Joe has managed to get picked up by the Ice Men (including agent Hart), and they offer him a deal – if they can download the illegal software from his mind, he will be placed in witness protection and his family will be transported to this country to be with him, and they will all be granted citizenship. The Ice Men have been after CryoSoft for ages, and need this info to convict. This will resolve Joe’s Story Goal. Conflict: David/Joe – “To accept the deal and buy my way out of servitude.” Pooka – “To have Lawrence’s thugs break in and kill the government agents.” David wins. I win. As the Ice Men link up and download the information, Lawrence’s thugs break in and kill the agents, but a few escape, Hart among them. Joe is back in the hands of CryoSoft, and they drag him away, to an unknown fate, but his family will be cared for.
Betty is eventually brought back out of suspension, although it’s a strain on her, and she won’t be able to come out of it again. She’s called to the witness stand in Rebecca’s defence, as a character witness. It seems Rebecca’s debts have got the better of her, and like many of the seriously poor in the world, they’re going to suspend her indefinitely. Conflict: Pooka/Betty – “I want to be there for Rebecca, while making her out to be guilty.” (I can’t remember the exact intent here, but Betty’s death was in here somewhere) Per/Rebecca – “I want Betty to do my time and be frozen in my place.” I win. Per loses. Betty sits in a chair next to her daughter’s gurney as Rebecca is being suspended. Rebecca is scared, and Betty holds her hand, saying “Don’t worry dear, it’s not much like dying” with her final breath.

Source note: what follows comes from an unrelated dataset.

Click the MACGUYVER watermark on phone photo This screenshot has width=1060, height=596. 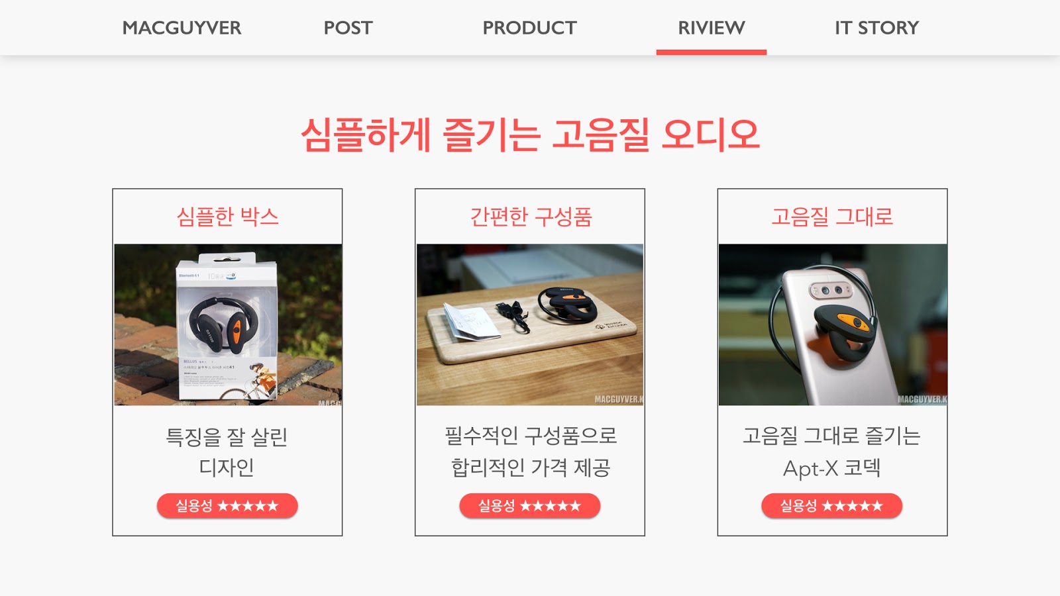[x=922, y=399]
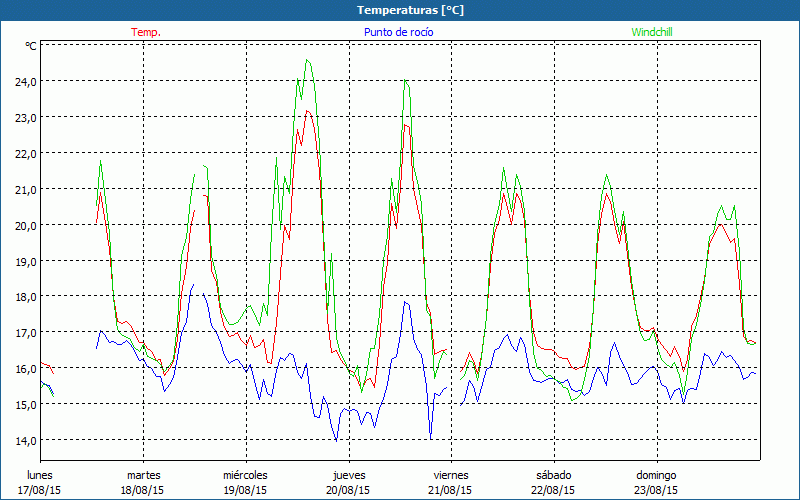Screen dimensions: 800x500
Task: Click the °C unit label on the y-axis
Action: (30, 46)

Eben is in a position to take Darren’s job at CryoSoft. We go straight to conflict, as time is VERY short now. Conflict: Per/Eben – “I want to take Darren’s job at CryoSoft.” Calum – “Your wife comes out of suspension at CryoSoft and finds out about your girlfriend. She leaves you.” Per wins. Calum wins. Eben is a higher-up in CryoSoft now, but without his wife.
Randolph dashes down corridors, running from the Ice Men, to get to cell A8129C. Agent Hart is there. Conflict: Calum/Randolph – “I want to help The Girl escape” David/Hart – “I want you to take her place in the cell.” Calum wins. David loses. Randolph and The Girl are let go by Hart, who watches them run off into an unknown future.
And that, as they say, was that.
My apologies for any inaccuracies, omissions, or downright lies in this AP. It took me fucking ages to type this up – no wonder I prefer to record play sessions!
I will allow the other players to fact check me for accuracy here before I prattle on about my feelings on the session. It was really wonderful and enjoyable, if difficult and heart-rending at times. Brilliant game, brilliant group. Thanks for the opportunity at Nerdinburgh, Per!